▶ **Problem to solve**: Please return exactly the line that contains "You are a GUI" and every line after it, through the last line of the records below, with no pictures.

▶ **Provided material**:
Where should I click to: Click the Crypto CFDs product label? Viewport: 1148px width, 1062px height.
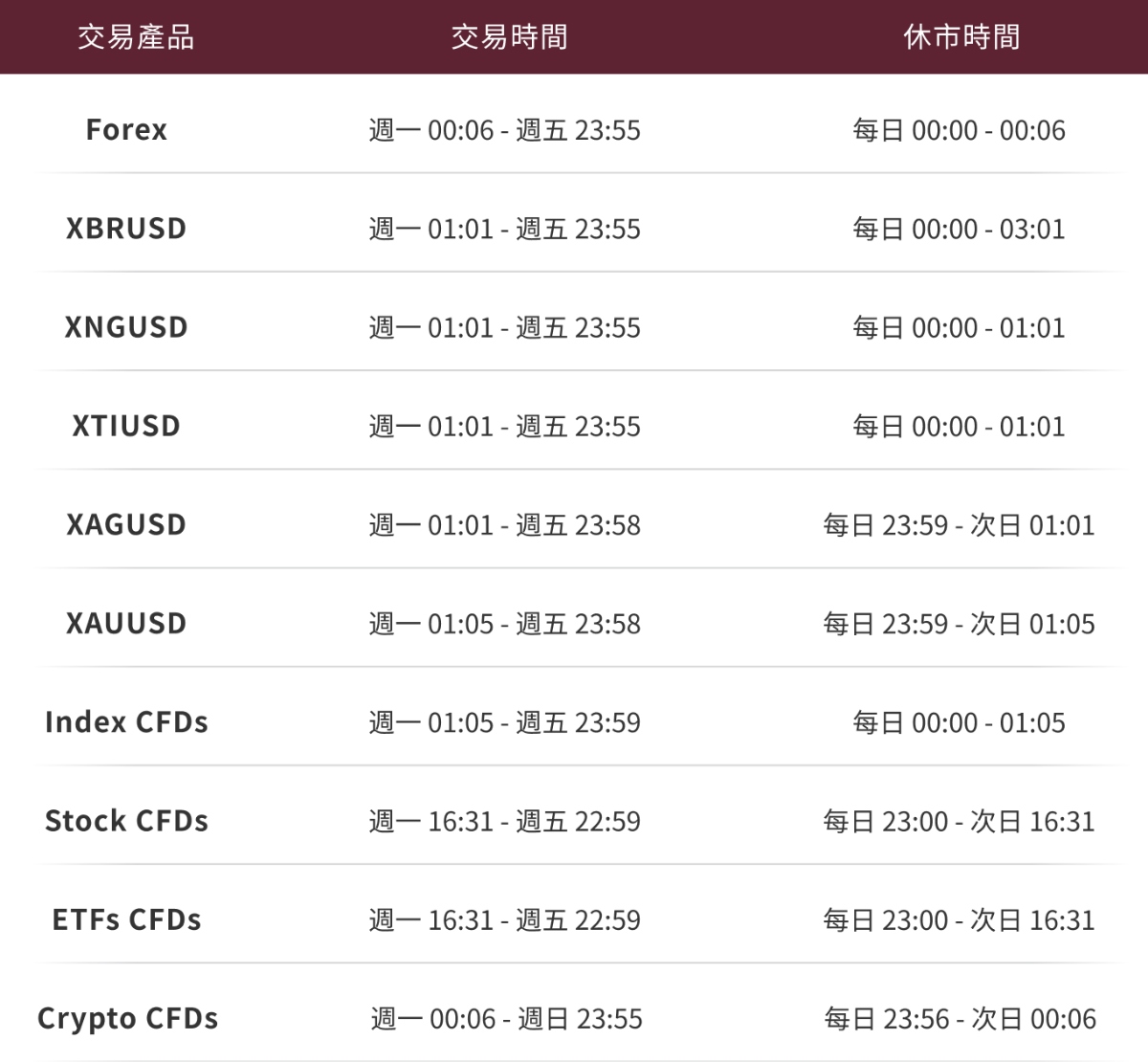tap(127, 1018)
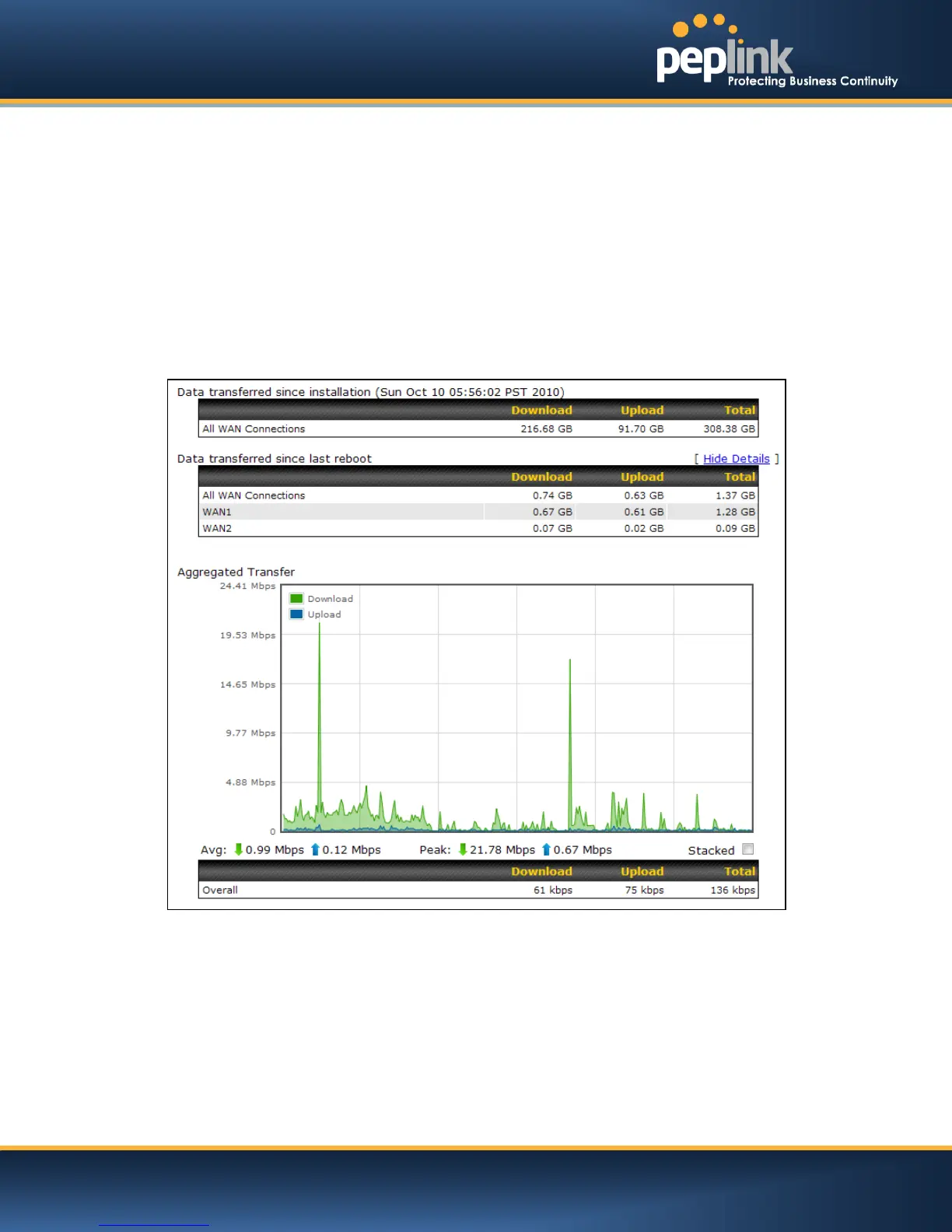Click All WAN Connections row since installation
The image size is (952, 1232).
[x=478, y=429]
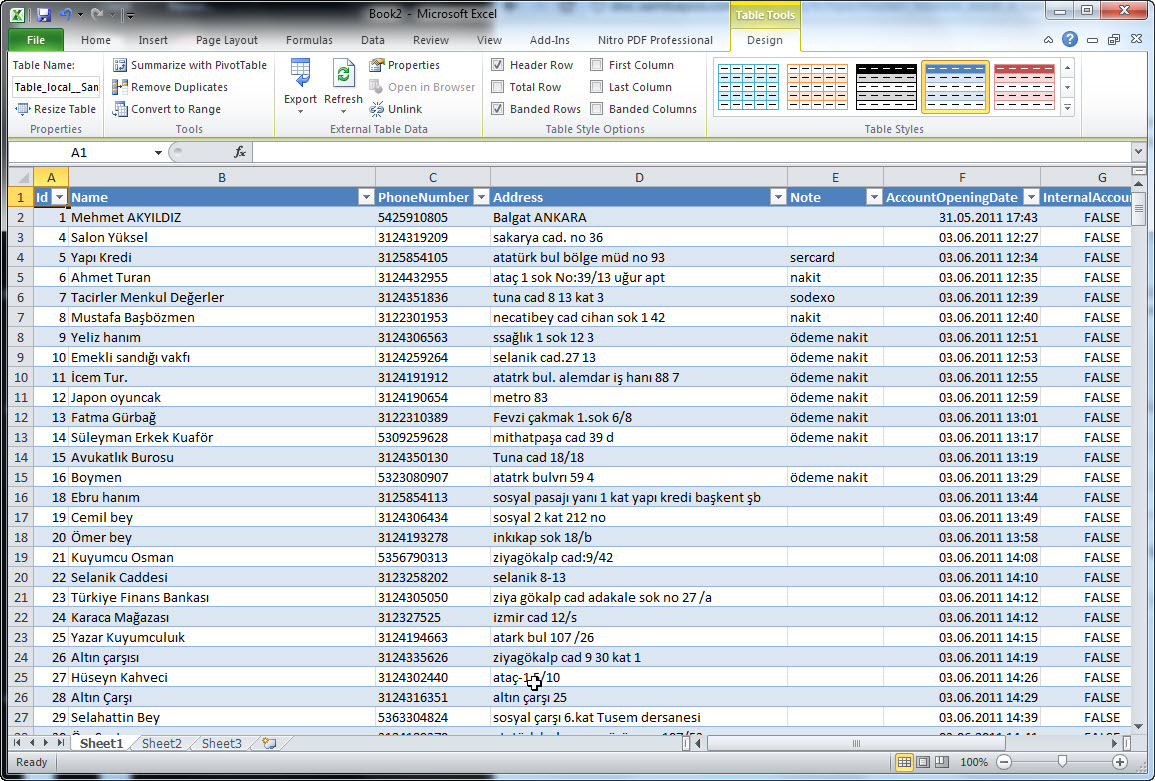Uncheck the Header Row checkbox
The width and height of the screenshot is (1155, 781).
(498, 65)
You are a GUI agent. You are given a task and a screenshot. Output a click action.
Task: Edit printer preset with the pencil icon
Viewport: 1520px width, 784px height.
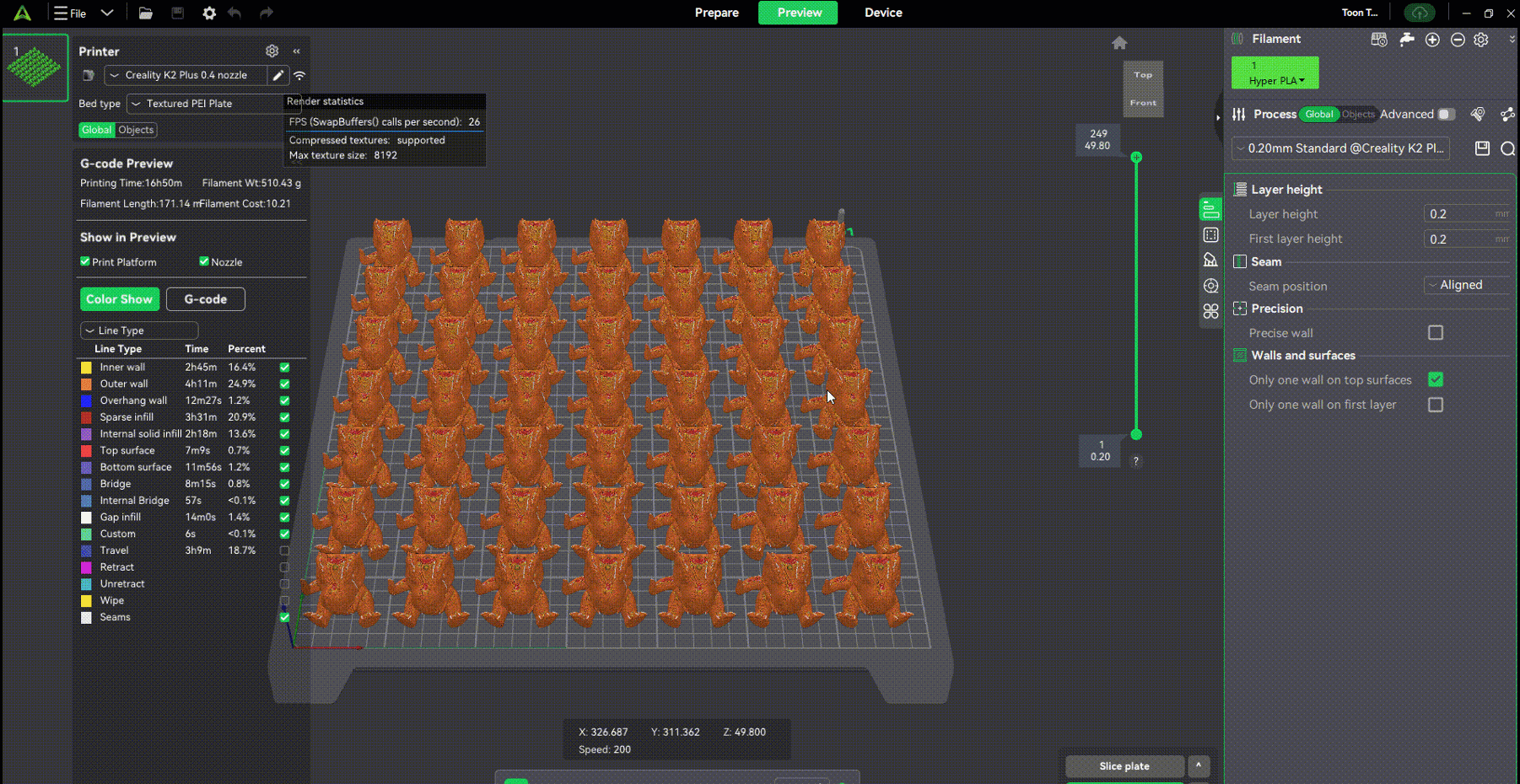[x=278, y=76]
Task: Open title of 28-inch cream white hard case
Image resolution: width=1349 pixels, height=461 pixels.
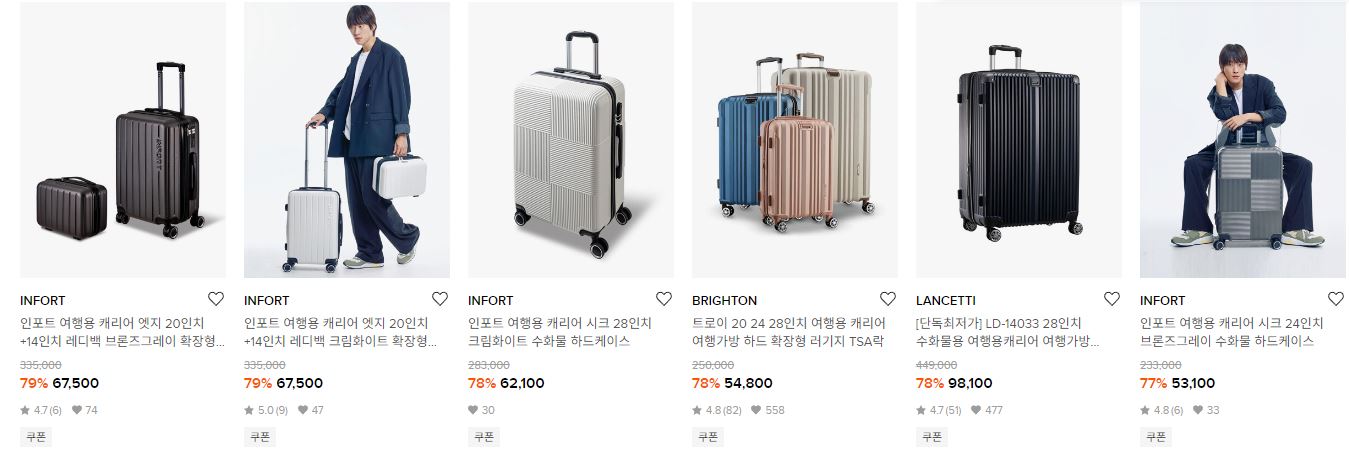Action: click(560, 333)
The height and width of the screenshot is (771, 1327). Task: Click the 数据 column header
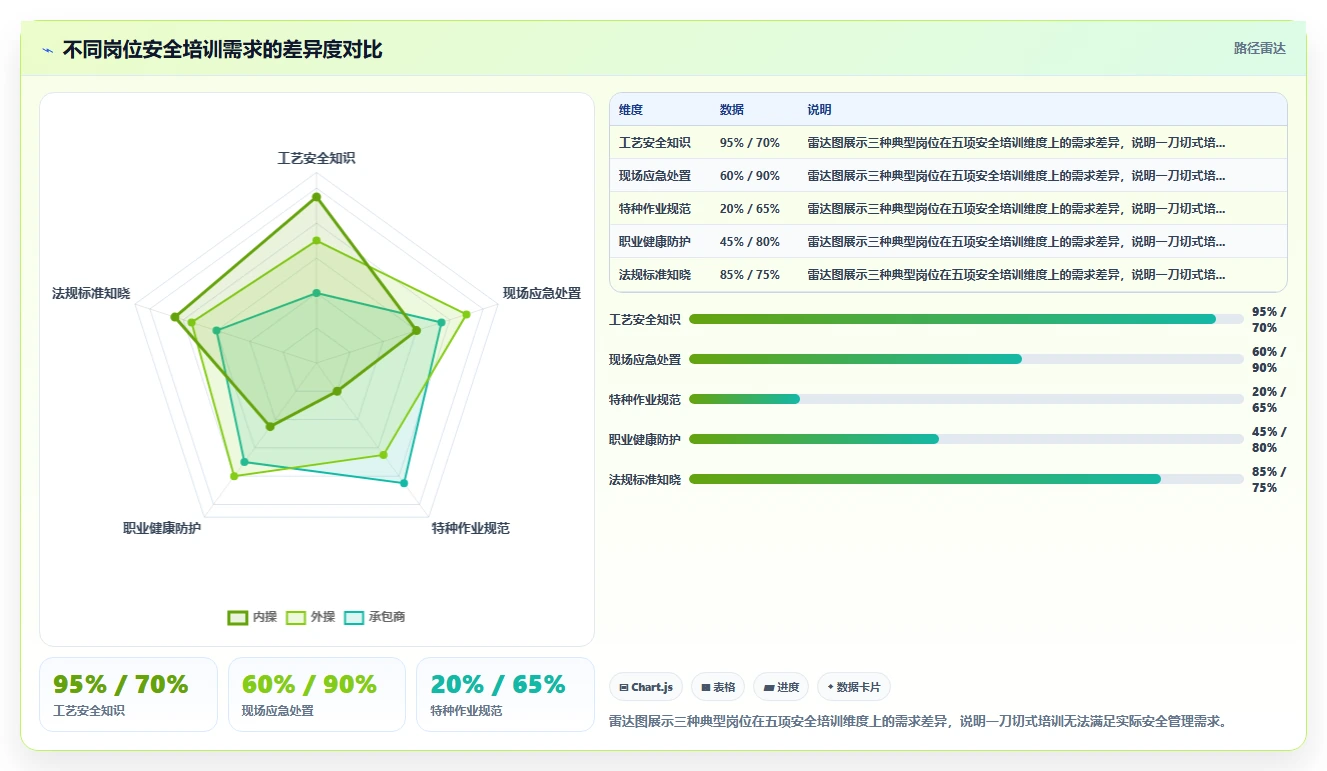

▶ **Finished task**:
You are a GUI agent. You are given a task and a screenshot. Output a click action.
Task: Edit printer preset with the pencil icon
Viewport: 1520px width, 784px height.
[x=278, y=76]
Task: Open title of 28-inch cream white hard case
Image resolution: width=1349 pixels, height=461 pixels.
Action: click(560, 333)
The height and width of the screenshot is (771, 1327). Task: Click the 数据 column header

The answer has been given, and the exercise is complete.